_INFORMATION_.
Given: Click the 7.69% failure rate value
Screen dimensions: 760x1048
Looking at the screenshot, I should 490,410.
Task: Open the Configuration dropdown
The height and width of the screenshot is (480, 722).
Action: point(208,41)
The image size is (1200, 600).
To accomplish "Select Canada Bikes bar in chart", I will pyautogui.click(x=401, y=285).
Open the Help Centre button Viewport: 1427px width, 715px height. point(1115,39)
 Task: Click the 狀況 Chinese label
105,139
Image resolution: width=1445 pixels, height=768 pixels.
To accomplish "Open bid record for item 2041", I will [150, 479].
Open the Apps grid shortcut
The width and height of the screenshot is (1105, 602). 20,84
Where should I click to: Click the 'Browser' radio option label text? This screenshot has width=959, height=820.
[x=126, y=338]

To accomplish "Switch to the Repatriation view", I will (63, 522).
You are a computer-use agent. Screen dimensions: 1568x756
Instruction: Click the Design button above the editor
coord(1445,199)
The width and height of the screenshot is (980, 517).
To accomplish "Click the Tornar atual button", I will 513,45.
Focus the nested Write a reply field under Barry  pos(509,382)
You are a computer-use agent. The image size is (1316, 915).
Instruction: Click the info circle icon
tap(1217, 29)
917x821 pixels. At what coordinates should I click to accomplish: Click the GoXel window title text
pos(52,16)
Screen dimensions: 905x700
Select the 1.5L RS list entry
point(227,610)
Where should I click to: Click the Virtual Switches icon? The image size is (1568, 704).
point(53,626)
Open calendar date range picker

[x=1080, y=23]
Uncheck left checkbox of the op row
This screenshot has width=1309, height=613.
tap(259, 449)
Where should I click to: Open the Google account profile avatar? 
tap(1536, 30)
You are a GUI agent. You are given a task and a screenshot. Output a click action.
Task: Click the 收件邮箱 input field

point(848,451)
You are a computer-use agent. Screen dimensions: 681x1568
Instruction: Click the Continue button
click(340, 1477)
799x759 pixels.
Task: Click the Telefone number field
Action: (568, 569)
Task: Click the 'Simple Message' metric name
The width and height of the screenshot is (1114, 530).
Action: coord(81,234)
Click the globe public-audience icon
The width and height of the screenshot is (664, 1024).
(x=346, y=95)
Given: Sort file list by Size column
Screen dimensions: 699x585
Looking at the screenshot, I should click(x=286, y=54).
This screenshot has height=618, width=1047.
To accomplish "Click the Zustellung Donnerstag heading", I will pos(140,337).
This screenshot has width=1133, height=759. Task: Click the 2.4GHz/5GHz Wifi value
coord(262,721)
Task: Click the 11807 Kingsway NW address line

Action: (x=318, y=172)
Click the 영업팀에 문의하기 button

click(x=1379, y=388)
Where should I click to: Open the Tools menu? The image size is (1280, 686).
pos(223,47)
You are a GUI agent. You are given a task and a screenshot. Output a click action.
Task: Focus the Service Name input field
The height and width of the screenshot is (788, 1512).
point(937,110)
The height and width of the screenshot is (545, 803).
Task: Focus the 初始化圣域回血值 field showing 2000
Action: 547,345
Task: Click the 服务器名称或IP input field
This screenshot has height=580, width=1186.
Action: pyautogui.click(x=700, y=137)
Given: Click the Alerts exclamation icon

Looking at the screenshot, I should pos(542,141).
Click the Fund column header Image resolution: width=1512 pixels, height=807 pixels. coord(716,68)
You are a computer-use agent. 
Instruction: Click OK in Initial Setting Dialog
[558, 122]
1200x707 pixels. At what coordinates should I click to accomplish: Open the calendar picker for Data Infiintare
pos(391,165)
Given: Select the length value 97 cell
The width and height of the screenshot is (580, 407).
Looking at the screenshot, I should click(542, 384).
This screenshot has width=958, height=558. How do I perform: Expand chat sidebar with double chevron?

_THE PROBLEM_. Copy each record from above without leaving any out.

_RESPONSE TO THE TASK_.
Given: Click the 7.69% failure rate value
Screen dimensions: 760x1048
Looking at the screenshot, I should 490,410.
Task: Open the Configuration dropdown
The height and width of the screenshot is (480, 722).
Action: point(208,41)
The image size is (1200, 600).
To accomplish "Select Canada Bikes bar in chart", I will pyautogui.click(x=401, y=285).
Open the Help Centre button Viewport: 1427px width, 715px height. point(1115,39)
 Task: Click the 狀況 Chinese label
105,139
Image resolution: width=1445 pixels, height=768 pixels.
To accomplish "Open bid record for item 2041", I will [150, 479].
Open the Apps grid shortcut
The width and height of the screenshot is (1105, 602). 20,84
Where should I click to: Click the 'Browser' radio option label text? This screenshot has width=959, height=820.
[x=126, y=338]

To accomplish "Switch to the Repatriation view", I will (63, 522).
You are a computer-use agent. Screen dimensions: 1568x756
Instruction: Click the Design button above the editor
coord(1445,199)
The width and height of the screenshot is (980, 517).
To accomplish "Click the Tornar atual button", I will 513,45.
Focus the nested Write a reply field under Barry  pos(509,382)
You are a computer-use agent. The image size is (1316, 915).
Instruction: Click the info circle icon
tap(1217, 29)
917x821 pixels. At what coordinates should I click to accomplish: Click the GoXel window title text
pos(52,16)
Screen dimensions: 905x700
Select the 1.5L RS list entry
point(227,610)
Where should I click to: Click the Virtual Switches icon? The image size is (1568, 704).
point(53,626)
Open calendar date range picker

[x=1080, y=23]
Uncheck left checkbox of the op row
This screenshot has width=1309, height=613.
tap(259, 449)
Where should I click to: Open the Google account profile avatar? 
tap(1536, 30)
You are a GUI agent. You are given a task and a screenshot. Output a click action.
Task: Click the 收件邮箱 input field

point(848,451)
You are a computer-use agent. Screen dimensions: 681x1568
Instruction: Click the Continue button
click(340, 1477)
799x759 pixels.
Task: Click the Telefone number field
Action: (568, 569)
Task: Click the 'Simple Message' metric name
The width and height of the screenshot is (1114, 530).
Action: coord(81,234)
Click the globe public-audience icon
The width and height of the screenshot is (664, 1024).
(x=346, y=95)
Given: Sort file list by Size column
Screen dimensions: 699x585
Looking at the screenshot, I should click(x=286, y=54).
This screenshot has height=618, width=1047.
To accomplish "Click the Zustellung Donnerstag heading", I will pos(140,337).
This screenshot has width=1133, height=759. Task: Click the 2.4GHz/5GHz Wifi value
coord(262,721)
Task: Click the 11807 Kingsway NW address line

Action: (x=318, y=172)
Click the 영업팀에 문의하기 button

click(x=1379, y=388)
Where should I click to: Open the Tools menu? The image size is (1280, 686).
pos(223,47)
You are a GUI agent. You are given a task and a screenshot. Output a click action.
Task: Focus the Service Name input field
The height and width of the screenshot is (788, 1512).
point(937,110)
The height and width of the screenshot is (545, 803).
Task: Focus the 初始化圣域回血值 field showing 2000
Action: 547,345
Task: Click the 服务器名称或IP input field
This screenshot has height=580, width=1186.
Action: pyautogui.click(x=700, y=137)
Given: Click the Alerts exclamation icon

Looking at the screenshot, I should pos(542,141).
Click the Fund column header Image resolution: width=1512 pixels, height=807 pixels. coord(716,68)
You are a computer-use agent. 
Instruction: Click OK in Initial Setting Dialog
[558, 122]
1200x707 pixels. At what coordinates should I click to accomplish: Open the calendar picker for Data Infiintare
pos(391,165)
Given: Select the length value 97 cell
The width and height of the screenshot is (580, 407).
Looking at the screenshot, I should click(542, 384).
This screenshot has width=958, height=558. How do I perform: Expand chat sidebar with double chevron?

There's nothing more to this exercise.